TASK INSTRUCTIONS
Reproduce every one of the rows below word for word, with nothing changed.

RECORD EXCERPTS
----

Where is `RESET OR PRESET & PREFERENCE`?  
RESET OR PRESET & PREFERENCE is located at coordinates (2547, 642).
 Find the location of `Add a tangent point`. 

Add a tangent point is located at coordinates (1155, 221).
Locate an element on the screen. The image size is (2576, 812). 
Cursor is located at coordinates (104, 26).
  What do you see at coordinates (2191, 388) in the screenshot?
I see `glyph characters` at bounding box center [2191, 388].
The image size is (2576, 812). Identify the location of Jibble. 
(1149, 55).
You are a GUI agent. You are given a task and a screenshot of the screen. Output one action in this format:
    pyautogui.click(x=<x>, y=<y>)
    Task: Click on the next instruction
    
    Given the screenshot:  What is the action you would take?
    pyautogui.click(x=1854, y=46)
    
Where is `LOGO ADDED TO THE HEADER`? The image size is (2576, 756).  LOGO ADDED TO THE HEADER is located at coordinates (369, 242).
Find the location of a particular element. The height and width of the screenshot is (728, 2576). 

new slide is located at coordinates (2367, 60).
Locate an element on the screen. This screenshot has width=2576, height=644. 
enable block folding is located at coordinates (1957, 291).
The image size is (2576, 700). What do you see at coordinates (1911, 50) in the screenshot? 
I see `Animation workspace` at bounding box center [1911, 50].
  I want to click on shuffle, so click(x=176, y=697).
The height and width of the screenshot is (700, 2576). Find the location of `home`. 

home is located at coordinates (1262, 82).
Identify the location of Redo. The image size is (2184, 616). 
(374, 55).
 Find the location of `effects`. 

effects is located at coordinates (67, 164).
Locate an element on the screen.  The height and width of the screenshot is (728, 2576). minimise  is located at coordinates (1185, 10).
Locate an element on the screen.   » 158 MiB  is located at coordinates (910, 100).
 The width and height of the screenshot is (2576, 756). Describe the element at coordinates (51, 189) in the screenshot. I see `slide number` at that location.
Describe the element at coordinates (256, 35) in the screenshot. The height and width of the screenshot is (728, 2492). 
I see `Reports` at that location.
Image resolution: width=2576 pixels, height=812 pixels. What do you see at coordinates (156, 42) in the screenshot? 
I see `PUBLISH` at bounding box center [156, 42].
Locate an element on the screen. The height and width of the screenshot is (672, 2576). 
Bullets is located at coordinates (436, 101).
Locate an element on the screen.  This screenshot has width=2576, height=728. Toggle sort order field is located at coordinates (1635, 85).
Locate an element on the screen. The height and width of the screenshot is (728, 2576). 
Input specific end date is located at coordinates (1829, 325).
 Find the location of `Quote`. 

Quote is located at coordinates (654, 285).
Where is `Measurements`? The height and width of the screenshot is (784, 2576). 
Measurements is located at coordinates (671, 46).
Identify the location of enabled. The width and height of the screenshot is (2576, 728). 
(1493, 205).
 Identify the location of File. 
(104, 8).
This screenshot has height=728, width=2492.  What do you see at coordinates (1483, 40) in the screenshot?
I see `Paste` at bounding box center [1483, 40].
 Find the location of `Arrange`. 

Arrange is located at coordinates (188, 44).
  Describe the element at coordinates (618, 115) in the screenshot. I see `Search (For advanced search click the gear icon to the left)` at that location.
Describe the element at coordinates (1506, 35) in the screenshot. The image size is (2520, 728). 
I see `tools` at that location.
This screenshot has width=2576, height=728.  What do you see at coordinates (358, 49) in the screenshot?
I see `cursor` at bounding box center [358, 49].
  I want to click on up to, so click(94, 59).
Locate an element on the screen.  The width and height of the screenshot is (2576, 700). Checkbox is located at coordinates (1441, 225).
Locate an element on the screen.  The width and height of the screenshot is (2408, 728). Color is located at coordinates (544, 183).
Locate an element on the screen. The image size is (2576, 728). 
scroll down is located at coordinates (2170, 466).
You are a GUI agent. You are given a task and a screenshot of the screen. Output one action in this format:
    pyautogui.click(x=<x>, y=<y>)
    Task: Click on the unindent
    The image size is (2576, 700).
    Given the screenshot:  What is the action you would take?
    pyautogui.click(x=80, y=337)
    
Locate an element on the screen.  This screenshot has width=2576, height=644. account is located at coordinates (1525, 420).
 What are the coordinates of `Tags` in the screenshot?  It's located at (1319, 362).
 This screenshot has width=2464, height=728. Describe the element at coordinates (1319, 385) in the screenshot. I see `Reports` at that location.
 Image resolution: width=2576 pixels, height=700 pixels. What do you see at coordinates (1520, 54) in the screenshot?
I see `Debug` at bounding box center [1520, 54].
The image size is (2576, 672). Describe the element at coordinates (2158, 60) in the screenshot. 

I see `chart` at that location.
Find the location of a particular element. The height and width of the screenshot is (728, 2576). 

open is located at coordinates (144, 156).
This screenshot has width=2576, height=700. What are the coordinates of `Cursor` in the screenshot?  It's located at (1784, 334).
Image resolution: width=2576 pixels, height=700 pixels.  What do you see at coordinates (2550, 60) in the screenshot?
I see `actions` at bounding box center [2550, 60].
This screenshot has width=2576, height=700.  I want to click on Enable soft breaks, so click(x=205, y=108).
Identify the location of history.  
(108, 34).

----

SOLUTION FOR THIS EXERCISE
Where is `RESET OR PRESET & PREFERENCE`?  
RESET OR PRESET & PREFERENCE is located at coordinates (2547, 642).
 Find the location of `Add a tangent point`. 

Add a tangent point is located at coordinates (1155, 221).
Locate an element on the screen. The image size is (2576, 812). 
Cursor is located at coordinates (104, 26).
  What do you see at coordinates (2191, 388) in the screenshot?
I see `glyph characters` at bounding box center [2191, 388].
The image size is (2576, 812). Identify the location of Jibble. 
(1149, 55).
You are a GUI agent. You are given a task and a screenshot of the screen. Output one action in this format:
    pyautogui.click(x=<x>, y=<y>)
    Task: Click on the next instruction
    
    Given the screenshot:  What is the action you would take?
    pyautogui.click(x=1854, y=46)
    
Where is `LOGO ADDED TO THE HEADER`? The image size is (2576, 756).  LOGO ADDED TO THE HEADER is located at coordinates (369, 242).
Find the location of a particular element. The height and width of the screenshot is (728, 2576). 

new slide is located at coordinates (2367, 60).
Locate an element on the screen. This screenshot has width=2576, height=644. 
enable block folding is located at coordinates (1957, 291).
The image size is (2576, 700). What do you see at coordinates (1911, 50) in the screenshot? 
I see `Animation workspace` at bounding box center [1911, 50].
  I want to click on shuffle, so click(x=176, y=697).
The height and width of the screenshot is (700, 2576). Find the location of `home`. 

home is located at coordinates (1262, 82).
Identify the location of Redo. The image size is (2184, 616). 
(374, 55).
 Find the location of `effects`. 

effects is located at coordinates (67, 164).
Locate an element on the screen.  The height and width of the screenshot is (728, 2576). minimise  is located at coordinates (1185, 10).
Locate an element on the screen.   » 158 MiB  is located at coordinates (910, 100).
 The width and height of the screenshot is (2576, 756). Describe the element at coordinates (51, 189) in the screenshot. I see `slide number` at that location.
Describe the element at coordinates (256, 35) in the screenshot. The height and width of the screenshot is (728, 2492). 
I see `Reports` at that location.
Image resolution: width=2576 pixels, height=812 pixels. What do you see at coordinates (156, 42) in the screenshot? 
I see `PUBLISH` at bounding box center [156, 42].
Locate an element on the screen. The height and width of the screenshot is (672, 2576). 
Bullets is located at coordinates (436, 101).
Locate an element on the screen.  This screenshot has width=2576, height=728. Toggle sort order field is located at coordinates (1635, 85).
Locate an element on the screen. The height and width of the screenshot is (728, 2576). 
Input specific end date is located at coordinates (1829, 325).
 Find the location of `Quote`. 

Quote is located at coordinates (654, 285).
Where is `Measurements`? The height and width of the screenshot is (784, 2576). 
Measurements is located at coordinates (671, 46).
Identify the location of enabled. The width and height of the screenshot is (2576, 728). 
(1493, 205).
 Identify the location of File. 
(104, 8).
This screenshot has height=728, width=2492.  What do you see at coordinates (1483, 40) in the screenshot?
I see `Paste` at bounding box center [1483, 40].
 Find the location of `Arrange`. 

Arrange is located at coordinates (188, 44).
  Describe the element at coordinates (618, 115) in the screenshot. I see `Search (For advanced search click the gear icon to the left)` at that location.
Describe the element at coordinates (1506, 35) in the screenshot. The image size is (2520, 728). 
I see `tools` at that location.
This screenshot has width=2576, height=728.  What do you see at coordinates (358, 49) in the screenshot?
I see `cursor` at bounding box center [358, 49].
  I want to click on up to, so click(94, 59).
Locate an element on the screen.  The width and height of the screenshot is (2576, 700). Checkbox is located at coordinates (1441, 225).
Locate an element on the screen.  The width and height of the screenshot is (2408, 728). Color is located at coordinates (544, 183).
Locate an element on the screen. The image size is (2576, 728). 
scroll down is located at coordinates (2170, 466).
You are a GUI agent. You are given a task and a screenshot of the screen. Output one action in this format:
    pyautogui.click(x=<x>, y=<y>)
    Task: Click on the unindent
    The image size is (2576, 700).
    Given the screenshot:  What is the action you would take?
    pyautogui.click(x=80, y=337)
    
Locate an element on the screen.  This screenshot has width=2576, height=644. account is located at coordinates (1525, 420).
 What are the coordinates of `Tags` in the screenshot?  It's located at (1319, 362).
 This screenshot has width=2464, height=728. Describe the element at coordinates (1319, 385) in the screenshot. I see `Reports` at that location.
 Image resolution: width=2576 pixels, height=700 pixels. What do you see at coordinates (1520, 54) in the screenshot?
I see `Debug` at bounding box center [1520, 54].
The image size is (2576, 672). Describe the element at coordinates (2158, 60) in the screenshot. 

I see `chart` at that location.
Find the location of a particular element. The height and width of the screenshot is (728, 2576). 

open is located at coordinates (144, 156).
This screenshot has width=2576, height=700. What are the coordinates of `Cursor` in the screenshot?  It's located at (1784, 334).
Image resolution: width=2576 pixels, height=700 pixels.  What do you see at coordinates (2550, 60) in the screenshot?
I see `actions` at bounding box center [2550, 60].
This screenshot has width=2576, height=700.  I want to click on Enable soft breaks, so click(x=205, y=108).
Identify the location of history.  
(108, 34).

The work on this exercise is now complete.